Records shown.
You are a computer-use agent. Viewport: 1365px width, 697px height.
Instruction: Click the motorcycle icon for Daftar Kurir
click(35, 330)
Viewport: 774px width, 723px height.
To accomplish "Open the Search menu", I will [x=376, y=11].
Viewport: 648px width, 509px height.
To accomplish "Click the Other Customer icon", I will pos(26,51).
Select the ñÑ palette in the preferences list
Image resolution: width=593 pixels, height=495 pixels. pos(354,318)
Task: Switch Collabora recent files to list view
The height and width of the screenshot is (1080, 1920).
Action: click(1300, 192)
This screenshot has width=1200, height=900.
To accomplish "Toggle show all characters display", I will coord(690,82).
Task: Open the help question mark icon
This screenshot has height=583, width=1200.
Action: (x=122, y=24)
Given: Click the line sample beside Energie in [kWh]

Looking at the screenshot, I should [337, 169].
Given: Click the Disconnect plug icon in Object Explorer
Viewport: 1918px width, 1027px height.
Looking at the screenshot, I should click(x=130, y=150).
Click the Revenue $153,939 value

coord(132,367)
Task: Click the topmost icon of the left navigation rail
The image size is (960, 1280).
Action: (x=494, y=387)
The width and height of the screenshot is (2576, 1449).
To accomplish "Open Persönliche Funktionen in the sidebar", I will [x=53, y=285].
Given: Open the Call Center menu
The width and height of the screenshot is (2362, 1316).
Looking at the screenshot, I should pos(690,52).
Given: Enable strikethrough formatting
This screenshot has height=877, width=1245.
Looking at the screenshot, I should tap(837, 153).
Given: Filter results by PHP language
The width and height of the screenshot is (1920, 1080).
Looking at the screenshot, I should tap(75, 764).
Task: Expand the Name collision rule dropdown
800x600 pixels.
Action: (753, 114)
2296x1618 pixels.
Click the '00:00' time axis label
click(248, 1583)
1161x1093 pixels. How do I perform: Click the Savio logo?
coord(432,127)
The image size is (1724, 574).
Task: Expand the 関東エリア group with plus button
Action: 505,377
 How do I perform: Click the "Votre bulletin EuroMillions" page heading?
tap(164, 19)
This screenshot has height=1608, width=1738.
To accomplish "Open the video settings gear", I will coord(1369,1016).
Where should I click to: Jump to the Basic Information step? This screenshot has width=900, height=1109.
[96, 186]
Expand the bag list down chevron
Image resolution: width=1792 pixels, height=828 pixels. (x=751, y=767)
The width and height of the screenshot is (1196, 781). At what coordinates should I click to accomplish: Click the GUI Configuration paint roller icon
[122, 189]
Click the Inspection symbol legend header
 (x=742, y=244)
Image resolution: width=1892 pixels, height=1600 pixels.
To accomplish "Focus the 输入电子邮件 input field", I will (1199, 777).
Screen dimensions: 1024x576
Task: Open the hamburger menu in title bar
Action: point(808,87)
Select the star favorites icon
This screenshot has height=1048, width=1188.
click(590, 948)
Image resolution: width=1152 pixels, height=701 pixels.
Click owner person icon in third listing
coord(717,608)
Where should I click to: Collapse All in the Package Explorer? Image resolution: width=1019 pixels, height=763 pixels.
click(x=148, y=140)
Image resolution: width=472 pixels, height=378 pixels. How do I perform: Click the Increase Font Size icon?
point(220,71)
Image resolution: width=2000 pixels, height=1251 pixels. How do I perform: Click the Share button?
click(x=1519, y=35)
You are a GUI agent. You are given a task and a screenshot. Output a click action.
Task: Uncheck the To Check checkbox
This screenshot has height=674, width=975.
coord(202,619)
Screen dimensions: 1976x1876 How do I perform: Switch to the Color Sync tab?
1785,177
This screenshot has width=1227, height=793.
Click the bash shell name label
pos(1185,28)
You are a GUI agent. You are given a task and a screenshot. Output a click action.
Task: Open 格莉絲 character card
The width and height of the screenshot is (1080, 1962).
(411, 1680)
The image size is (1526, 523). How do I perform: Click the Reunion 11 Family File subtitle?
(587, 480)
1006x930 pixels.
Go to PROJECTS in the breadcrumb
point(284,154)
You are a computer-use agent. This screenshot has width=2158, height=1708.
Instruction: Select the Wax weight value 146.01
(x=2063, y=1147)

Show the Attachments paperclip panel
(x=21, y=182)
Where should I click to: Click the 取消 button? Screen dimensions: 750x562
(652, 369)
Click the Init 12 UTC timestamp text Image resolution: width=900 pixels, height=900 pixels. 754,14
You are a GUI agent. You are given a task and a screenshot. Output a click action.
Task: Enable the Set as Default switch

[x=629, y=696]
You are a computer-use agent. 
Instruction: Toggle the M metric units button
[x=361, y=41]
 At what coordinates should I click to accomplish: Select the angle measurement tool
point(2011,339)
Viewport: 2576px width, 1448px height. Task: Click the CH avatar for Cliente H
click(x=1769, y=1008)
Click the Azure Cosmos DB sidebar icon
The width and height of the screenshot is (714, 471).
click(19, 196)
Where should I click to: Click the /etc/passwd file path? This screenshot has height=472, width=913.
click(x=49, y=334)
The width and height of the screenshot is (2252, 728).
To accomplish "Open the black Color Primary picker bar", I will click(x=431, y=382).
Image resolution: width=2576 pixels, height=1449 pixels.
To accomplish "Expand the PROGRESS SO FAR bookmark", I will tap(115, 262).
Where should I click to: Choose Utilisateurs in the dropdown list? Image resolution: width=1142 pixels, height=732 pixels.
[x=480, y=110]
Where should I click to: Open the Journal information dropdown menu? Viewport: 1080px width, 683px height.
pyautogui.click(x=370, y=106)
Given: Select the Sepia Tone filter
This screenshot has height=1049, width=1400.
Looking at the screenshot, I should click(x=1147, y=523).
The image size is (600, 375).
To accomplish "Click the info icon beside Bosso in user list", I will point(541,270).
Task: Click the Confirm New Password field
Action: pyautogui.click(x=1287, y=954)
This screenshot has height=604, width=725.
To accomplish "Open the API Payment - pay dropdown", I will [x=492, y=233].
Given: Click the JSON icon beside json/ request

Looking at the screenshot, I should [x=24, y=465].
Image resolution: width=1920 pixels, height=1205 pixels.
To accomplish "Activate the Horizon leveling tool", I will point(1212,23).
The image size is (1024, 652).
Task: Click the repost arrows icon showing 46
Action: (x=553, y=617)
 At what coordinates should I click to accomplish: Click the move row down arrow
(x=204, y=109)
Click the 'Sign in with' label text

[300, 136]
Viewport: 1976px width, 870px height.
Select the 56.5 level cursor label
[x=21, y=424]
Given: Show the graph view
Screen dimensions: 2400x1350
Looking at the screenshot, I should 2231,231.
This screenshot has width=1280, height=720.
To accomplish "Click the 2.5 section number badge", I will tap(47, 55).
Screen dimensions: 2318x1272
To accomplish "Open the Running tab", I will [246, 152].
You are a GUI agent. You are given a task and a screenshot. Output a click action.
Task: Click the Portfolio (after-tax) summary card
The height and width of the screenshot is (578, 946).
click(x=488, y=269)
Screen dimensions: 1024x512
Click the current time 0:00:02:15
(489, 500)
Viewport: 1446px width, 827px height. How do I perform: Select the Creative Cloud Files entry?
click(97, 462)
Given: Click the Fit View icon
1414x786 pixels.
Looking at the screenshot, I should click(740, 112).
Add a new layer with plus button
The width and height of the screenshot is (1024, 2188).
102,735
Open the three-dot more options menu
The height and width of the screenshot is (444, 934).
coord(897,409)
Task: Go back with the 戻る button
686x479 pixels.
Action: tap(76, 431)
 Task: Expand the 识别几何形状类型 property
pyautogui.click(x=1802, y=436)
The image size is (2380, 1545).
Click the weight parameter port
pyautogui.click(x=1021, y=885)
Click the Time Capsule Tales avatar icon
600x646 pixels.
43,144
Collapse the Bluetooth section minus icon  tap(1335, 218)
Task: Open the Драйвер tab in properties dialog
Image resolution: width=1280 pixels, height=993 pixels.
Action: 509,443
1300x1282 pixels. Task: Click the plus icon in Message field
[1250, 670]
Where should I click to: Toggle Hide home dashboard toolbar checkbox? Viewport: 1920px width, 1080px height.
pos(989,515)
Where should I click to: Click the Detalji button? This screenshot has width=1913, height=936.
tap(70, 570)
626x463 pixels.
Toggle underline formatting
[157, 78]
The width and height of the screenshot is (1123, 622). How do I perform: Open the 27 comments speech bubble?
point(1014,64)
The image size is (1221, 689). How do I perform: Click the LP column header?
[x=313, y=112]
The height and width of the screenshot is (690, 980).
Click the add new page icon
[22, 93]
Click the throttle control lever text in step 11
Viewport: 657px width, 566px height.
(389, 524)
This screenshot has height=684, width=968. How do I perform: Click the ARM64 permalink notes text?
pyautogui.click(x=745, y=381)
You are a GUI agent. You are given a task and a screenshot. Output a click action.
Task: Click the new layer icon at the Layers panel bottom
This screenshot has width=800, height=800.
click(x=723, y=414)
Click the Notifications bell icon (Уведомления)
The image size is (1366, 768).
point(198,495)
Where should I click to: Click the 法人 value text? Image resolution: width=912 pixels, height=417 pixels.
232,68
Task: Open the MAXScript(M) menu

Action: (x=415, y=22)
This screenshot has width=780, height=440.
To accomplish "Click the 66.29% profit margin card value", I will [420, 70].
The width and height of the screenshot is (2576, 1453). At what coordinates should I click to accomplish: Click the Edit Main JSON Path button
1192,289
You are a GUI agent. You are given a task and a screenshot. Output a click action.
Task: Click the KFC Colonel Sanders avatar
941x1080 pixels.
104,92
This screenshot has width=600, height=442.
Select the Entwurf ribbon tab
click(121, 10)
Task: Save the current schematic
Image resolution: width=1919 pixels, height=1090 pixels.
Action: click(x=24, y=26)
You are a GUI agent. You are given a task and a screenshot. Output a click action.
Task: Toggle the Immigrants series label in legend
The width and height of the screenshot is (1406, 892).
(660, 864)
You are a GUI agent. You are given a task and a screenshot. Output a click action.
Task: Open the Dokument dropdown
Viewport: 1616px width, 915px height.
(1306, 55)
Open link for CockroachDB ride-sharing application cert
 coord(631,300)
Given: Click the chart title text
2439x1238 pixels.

Task to complete.
Starting with the first line of the data and going on through the line with "I will pos(26,51).", write those lines out again with "Viewport" changed to "Window" each time it appears and nothing else altered.

Expected output.
You are a computer-use agent. Window: 1365px width, 697px height.
Instruction: Click the motorcycle icon for Daftar Kurir
click(35, 330)
Window: 774px width, 723px height.
To accomplish "Open the Search menu", I will [x=376, y=11].
Window: 648px width, 509px height.
To accomplish "Click the Other Customer icon", I will pos(26,51).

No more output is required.